Cézanne, par contre, ne tient qu’à un fil. Sa peinture flatte 
comme la poudre de riz. Cet homme, de qui le monde entier 
s’occupe, s’est peut-être complètement trompé. 
Tout ce qu’ont fait les Egyptiens, les Grecs, les Italiens de la 
Renaissance, est. Quantité d’œuvres modernes ne sont pas. 
Nous ne tenons pas assez compte de l’époque où nous vivons. 

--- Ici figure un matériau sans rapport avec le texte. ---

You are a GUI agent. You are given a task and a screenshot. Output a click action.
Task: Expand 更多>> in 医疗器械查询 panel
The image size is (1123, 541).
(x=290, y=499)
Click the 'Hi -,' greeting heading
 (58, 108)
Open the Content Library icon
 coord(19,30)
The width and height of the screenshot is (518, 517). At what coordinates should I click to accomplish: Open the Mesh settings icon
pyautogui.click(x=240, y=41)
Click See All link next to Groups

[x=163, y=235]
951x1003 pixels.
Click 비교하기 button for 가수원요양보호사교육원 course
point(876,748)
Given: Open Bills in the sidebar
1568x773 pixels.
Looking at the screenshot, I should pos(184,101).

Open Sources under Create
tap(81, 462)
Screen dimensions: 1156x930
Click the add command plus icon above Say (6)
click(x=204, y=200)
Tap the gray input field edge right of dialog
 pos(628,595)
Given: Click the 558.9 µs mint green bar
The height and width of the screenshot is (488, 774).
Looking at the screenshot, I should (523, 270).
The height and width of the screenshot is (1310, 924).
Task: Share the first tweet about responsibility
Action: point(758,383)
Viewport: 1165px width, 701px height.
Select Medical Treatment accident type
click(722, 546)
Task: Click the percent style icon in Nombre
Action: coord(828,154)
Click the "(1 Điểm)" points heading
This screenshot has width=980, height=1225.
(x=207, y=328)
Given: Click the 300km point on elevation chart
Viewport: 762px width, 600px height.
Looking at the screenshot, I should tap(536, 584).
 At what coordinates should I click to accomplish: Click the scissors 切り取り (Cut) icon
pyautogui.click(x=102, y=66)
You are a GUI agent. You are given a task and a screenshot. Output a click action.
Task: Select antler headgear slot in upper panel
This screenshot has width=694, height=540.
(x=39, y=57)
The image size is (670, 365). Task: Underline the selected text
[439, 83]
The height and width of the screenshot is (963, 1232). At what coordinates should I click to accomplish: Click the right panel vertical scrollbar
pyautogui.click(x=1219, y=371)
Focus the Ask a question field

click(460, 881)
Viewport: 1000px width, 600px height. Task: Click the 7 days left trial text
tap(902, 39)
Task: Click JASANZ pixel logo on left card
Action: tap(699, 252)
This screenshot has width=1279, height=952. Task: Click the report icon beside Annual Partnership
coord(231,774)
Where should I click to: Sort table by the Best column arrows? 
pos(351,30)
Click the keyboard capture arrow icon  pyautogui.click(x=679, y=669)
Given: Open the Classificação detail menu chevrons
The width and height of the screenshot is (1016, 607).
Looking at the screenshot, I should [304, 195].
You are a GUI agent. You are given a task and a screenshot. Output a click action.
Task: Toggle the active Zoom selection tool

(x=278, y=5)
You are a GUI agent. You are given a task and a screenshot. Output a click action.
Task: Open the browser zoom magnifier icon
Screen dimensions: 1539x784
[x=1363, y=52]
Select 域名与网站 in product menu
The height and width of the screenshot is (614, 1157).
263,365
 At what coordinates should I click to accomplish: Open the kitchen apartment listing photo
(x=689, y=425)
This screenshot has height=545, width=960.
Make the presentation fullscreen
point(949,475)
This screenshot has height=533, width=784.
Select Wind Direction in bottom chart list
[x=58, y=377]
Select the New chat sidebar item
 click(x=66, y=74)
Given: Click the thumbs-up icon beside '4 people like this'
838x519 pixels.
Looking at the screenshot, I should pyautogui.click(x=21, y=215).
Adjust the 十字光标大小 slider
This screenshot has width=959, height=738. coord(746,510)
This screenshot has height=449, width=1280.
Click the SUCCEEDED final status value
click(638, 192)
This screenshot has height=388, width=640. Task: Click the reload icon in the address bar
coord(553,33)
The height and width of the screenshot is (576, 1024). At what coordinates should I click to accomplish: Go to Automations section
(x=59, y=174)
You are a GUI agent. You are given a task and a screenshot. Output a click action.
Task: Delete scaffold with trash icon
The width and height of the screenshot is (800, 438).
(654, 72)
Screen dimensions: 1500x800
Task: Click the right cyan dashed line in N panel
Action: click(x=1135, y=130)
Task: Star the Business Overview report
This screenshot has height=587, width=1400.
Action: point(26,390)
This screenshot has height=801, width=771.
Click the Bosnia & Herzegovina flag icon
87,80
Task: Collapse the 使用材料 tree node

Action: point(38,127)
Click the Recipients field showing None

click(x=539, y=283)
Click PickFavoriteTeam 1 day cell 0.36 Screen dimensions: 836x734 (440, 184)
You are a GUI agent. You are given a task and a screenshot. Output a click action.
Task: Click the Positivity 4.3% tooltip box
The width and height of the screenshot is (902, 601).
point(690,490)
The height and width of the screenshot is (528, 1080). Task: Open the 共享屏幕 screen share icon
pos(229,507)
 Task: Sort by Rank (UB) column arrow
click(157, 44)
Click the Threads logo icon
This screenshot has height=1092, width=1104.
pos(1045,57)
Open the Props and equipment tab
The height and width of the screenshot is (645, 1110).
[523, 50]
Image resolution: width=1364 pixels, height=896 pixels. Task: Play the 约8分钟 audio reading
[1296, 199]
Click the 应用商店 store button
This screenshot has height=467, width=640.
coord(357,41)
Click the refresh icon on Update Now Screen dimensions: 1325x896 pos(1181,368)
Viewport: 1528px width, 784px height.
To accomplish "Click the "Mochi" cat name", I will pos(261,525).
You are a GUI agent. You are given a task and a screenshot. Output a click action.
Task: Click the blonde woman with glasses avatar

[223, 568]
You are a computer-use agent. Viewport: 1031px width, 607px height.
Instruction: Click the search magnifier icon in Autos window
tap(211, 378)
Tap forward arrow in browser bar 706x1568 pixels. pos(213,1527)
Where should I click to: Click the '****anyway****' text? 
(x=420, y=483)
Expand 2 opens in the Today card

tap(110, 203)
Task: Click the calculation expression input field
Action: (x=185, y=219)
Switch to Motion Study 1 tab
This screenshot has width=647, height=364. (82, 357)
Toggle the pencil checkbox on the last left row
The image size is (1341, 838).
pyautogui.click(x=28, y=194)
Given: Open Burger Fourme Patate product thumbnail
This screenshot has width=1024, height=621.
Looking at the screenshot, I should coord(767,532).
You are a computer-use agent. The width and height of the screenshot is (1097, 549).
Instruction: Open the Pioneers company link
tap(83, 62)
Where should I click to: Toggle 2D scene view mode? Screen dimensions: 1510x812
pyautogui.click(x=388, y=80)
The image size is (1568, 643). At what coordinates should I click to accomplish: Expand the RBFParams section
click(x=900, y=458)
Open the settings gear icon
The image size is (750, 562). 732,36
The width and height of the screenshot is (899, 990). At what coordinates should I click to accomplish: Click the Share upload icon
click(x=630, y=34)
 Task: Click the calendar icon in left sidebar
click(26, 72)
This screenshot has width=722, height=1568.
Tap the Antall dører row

A ceux qui observeront que ce ne sont pas là des idées de 
peintre, on répondra qu’il est impossible d’en avoir d’autres 
aujourd’hui. Prétend-on mettre encore la main sur un homme 
« naturel » ? 
Derain n’est pas subjectiviste. Il nie qu’un ensemble de traits 
quelconque puisse paraître beau. Les trois courbes que voici ne 
m’émeuvent que parce qu’elles forment le signe zodiacal du 
Lion. Rien de plus prémédité. On en peut dire autant des lettres 
de l’alphabet. L’aspect d’une page de caractères dans un livre 
est extrêmement troublant : penser que cela fait agir. Derain 
admet que le langage (pictural ou autre) est une convention 
mais il croit pouvoir passer outre. Invité à se prononcer sur 
le projet de Picabia : rassembler une vingtaine de boules dans 
l’angle d’un billard puis les pousser en avant d’un seul mouve 
ment sur le tapis, photographier le résultat obtenu et le signer, 
il se récuse. C’est là une opération magique plutôt qu’une œuvre 
d’art. Pour se permettre de conclure, il faudrait en tout cas, 
une fois les boules en place, tirer pour les comparer entre eux 
plusieurs clichés du billard. 
Derain reconnaît très volontiers que la provocation est exclue 
de ses dernières œuvres. Au reste il le veut ainsi. La «défor 
mation » d’autrefois avait le plus souvent sa raison d’être dans 
le rythme qu’un peintre est obligé d’observer. (La tête isolée 
du buste peut-être ronde, placée sur les épaules elle s’allonge. 
Par le seul contour de la tête, le peintre doit faire apparaître 
les yeux, la bouche sans les dessiner.) Mais Derain pensait aussi 
que le lyrisme exigeait que le bol fût plus grand que l’armoire, 
que le bâtiment d’usine tînt tout le paysage. Maintenant il croit 
devoir accorder à chaque objet la place convenue. Le véritable 
homme lyrique est celui qui ment. 
‘ / André Breton (1). 1 
(1) Qu’André Derain me pardonne la publicité faite par surprise à des 
propos tout spontanés, auxquels je n’entends prêter aucun caractère définitif, 
une heure de conversation sans apprêt n’ayant encore engagé personne.